Today, security is top of mind for many in the legal profession. The EU’s GDPR, now one-year-old, certainly grabbed our attention and California’s similar CPPA, set to take effect early next year, has increased awareness. While the news has extensively covered major data breaches, it is easy for lawyers, law firms, in-house counsel, and their staffs to dismiss exposure to those occurrences because we typically do not collect large volumes of data in our day-to-day practices.
What is often overlooked, however, are the large volumes of documents and forms containing sensitive client information living on our networks, whether on-premises or in the cloud. We have a legal and ethical duty to protect that sensitive information, regardless of firm size or practice area.
It comes as no surprise that each day millions of documents are filed with courts and other agencies and most if not all, contain at least some sensitive client information. From Personally Identifiable Information (PII) to employment records to confidential business and trade secrets, unless this sensitive content is secured, once filed, the data becomes public and is available to anyone with the inclination to research it.
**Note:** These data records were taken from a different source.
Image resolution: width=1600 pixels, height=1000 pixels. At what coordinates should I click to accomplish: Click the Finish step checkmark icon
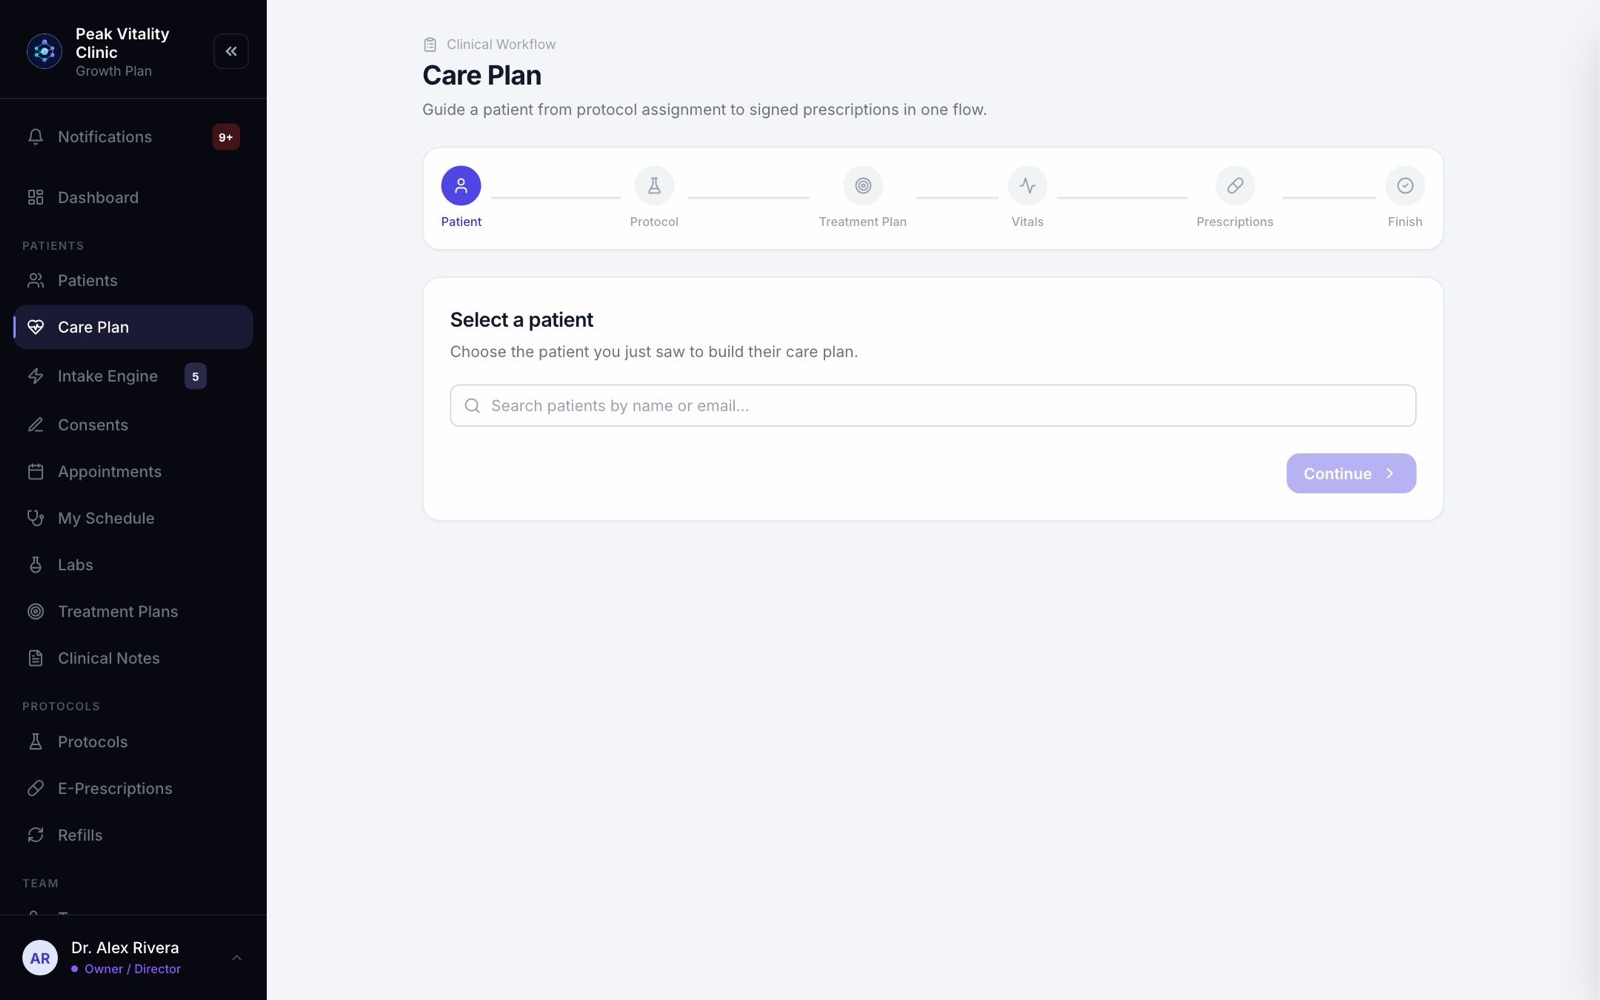coord(1405,185)
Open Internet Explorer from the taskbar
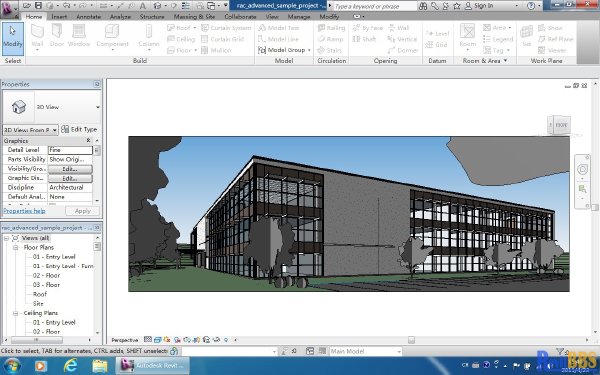The height and width of the screenshot is (375, 600). pos(70,366)
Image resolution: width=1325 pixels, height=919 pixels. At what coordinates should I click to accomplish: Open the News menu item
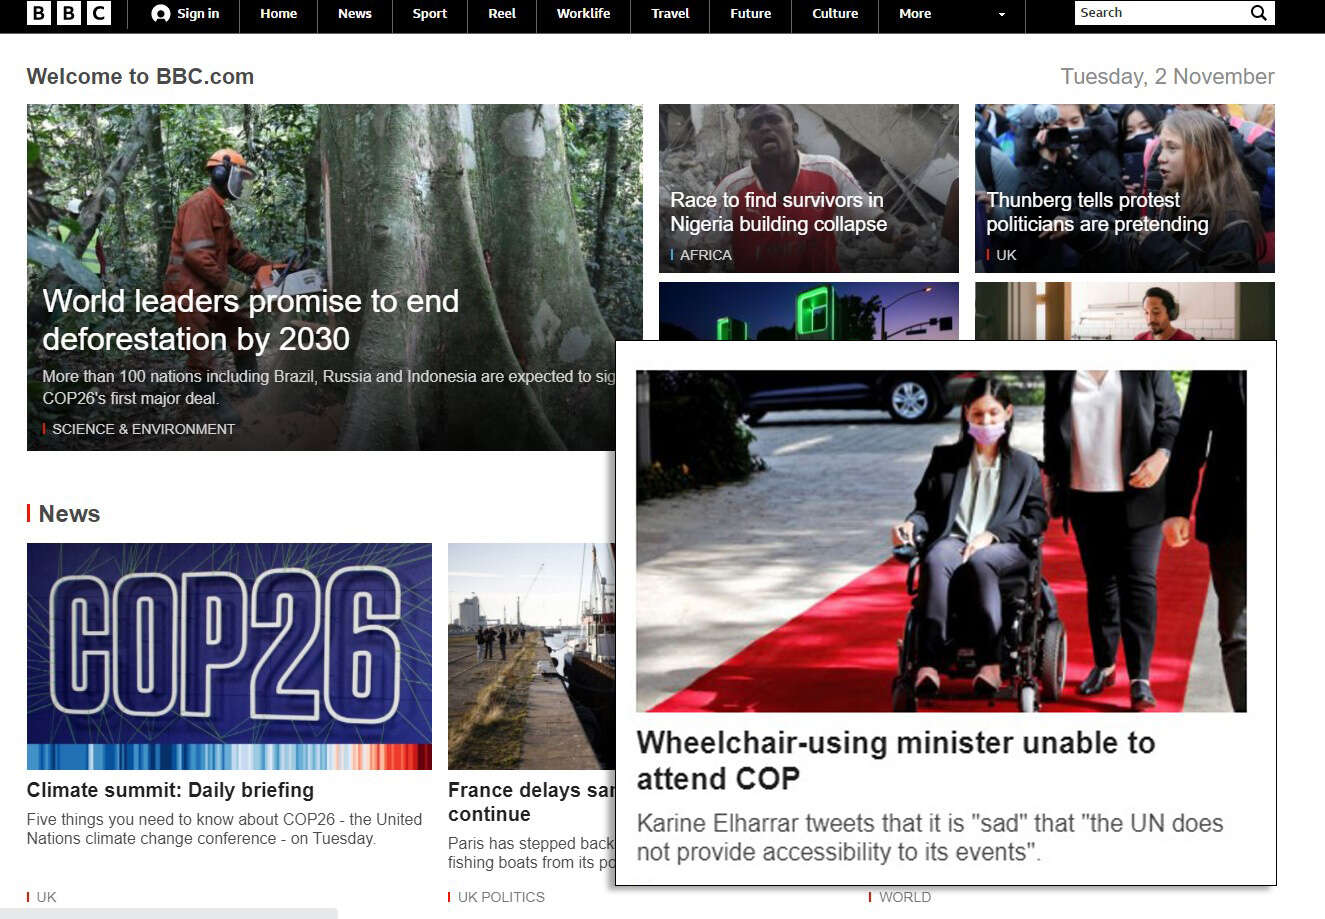pos(354,14)
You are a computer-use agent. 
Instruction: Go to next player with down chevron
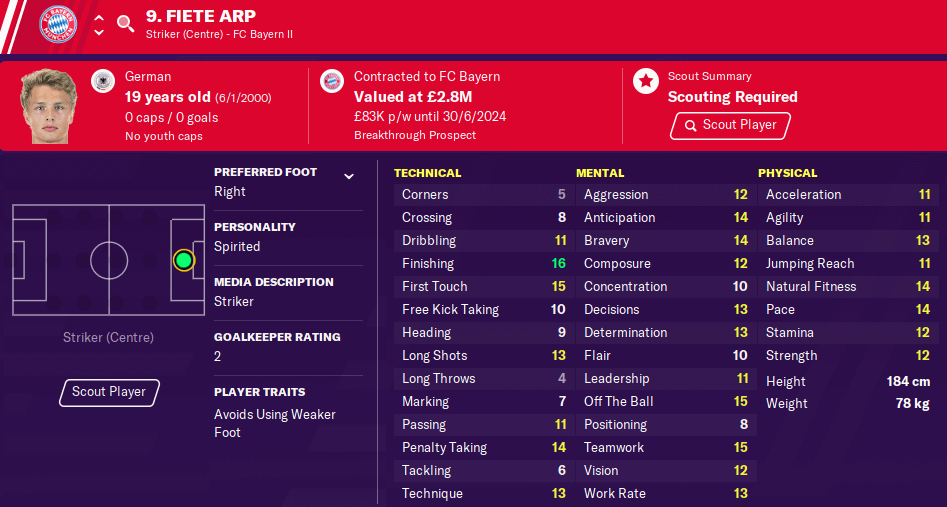pyautogui.click(x=99, y=32)
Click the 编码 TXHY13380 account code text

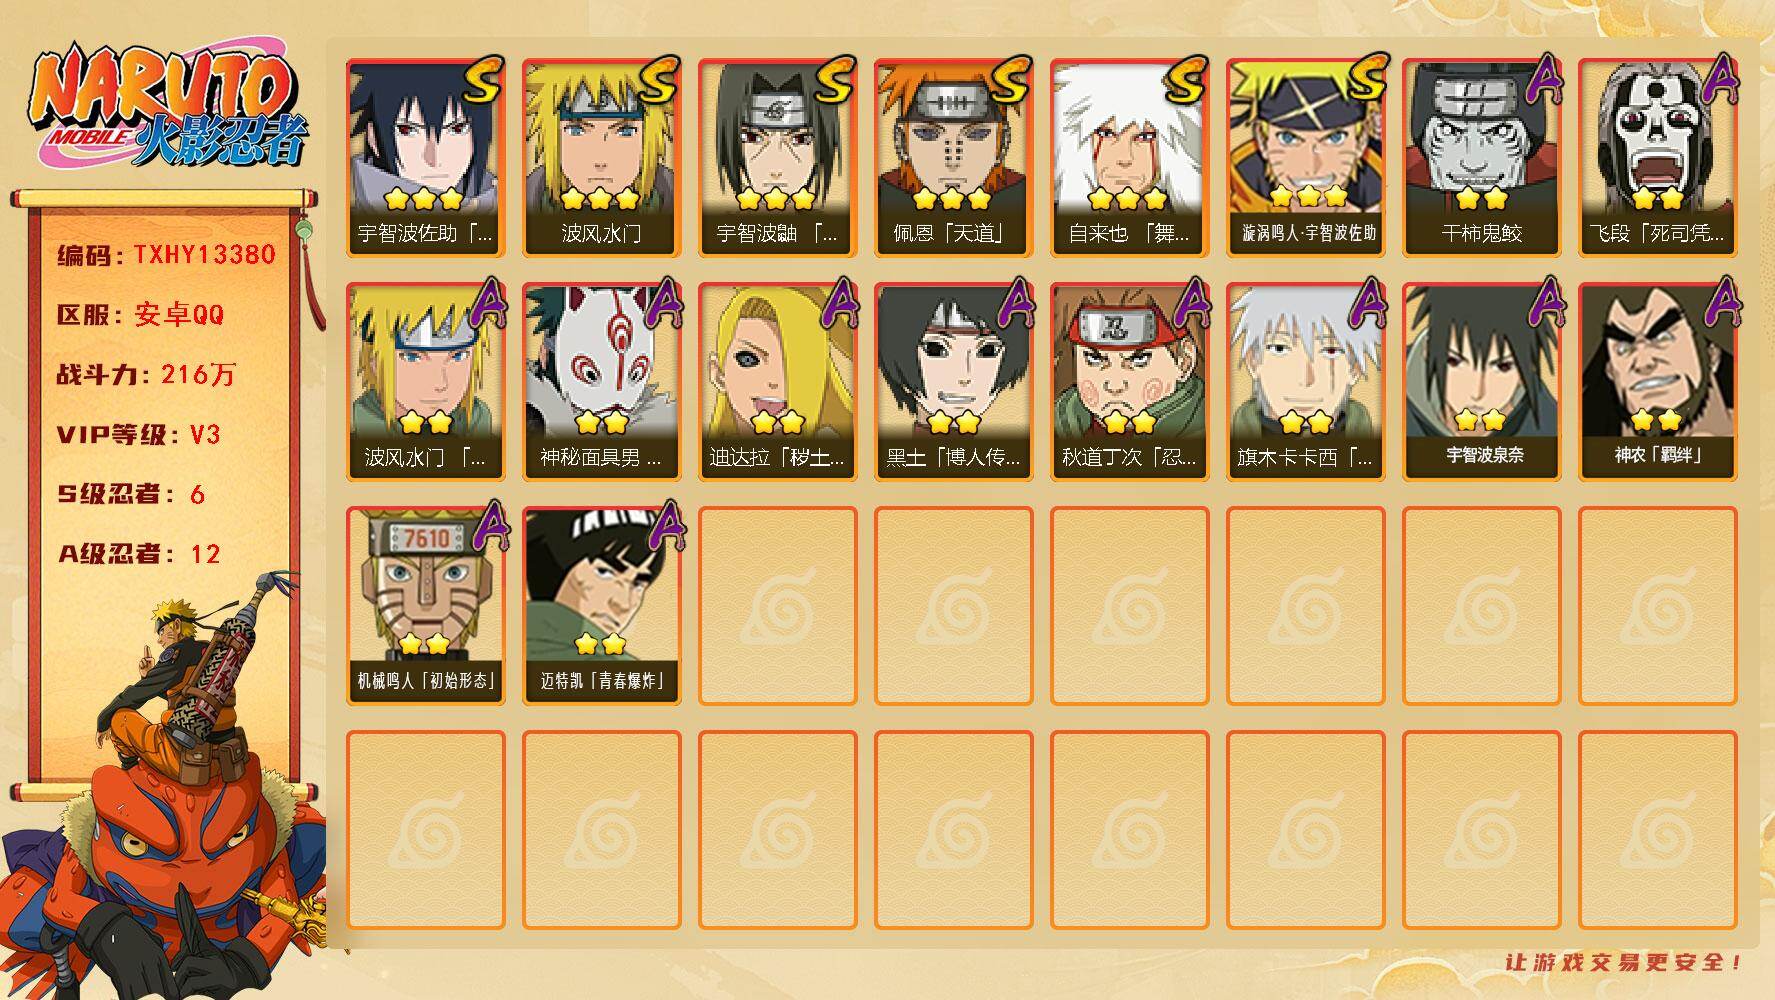(x=166, y=255)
One need look no further than a recently reported case in which a law firm’s very own confidential information was made public by documents filed by the opposition. As reported by Charles Toutant in the New Jersey Law Journal, the unprotected information included law firm partner’s personal information, the firm’s trust account information and full signatures for the account. The lawsuit alleges that while the confidential information was subsequently removed there is no way of knowing if it had been viewed, downloaded, or is available on the dark web.
David Ries in his recent Legal Intelligencer article, clearly lays out the ethical obligations and points his readers to several cybersecurity resources. The ethical obligation exists, yet very little specific guidance or enforcement has been set in place by state bar regulators, leaving most of us to wonder what to do, and if what we’re doing is right, wrong, or enough?
Certainly, there is a flurry of proposed legislation at the state and federal levels to implement protections. But on closer examination, most proposed data security legislation is targeted at businesses with large volumes of structured data (think database) and given the current state of politics in the U.S. is likely to be hung up for years. And even if passed, it probably will not pertain to most legal practices.
So, what is the legal professional to do? We operate in a profession that is steeped in precedent and not particularly forward thinking. But in this case, we can’t wait for someone else to be the ‘guinea pigs’ or to provide us with the ‘magic pill’ that will solve all of our security concerns. Rather, we need to start taking proactive steps, beginning with an analysis/audit of the types of documents we have in our systems, learning where those documents are stored (workstations, email servers, file servers and other devices) and learning how to truly protect the sensitive information contained in those documents, wherever they exist and for as long as they exist.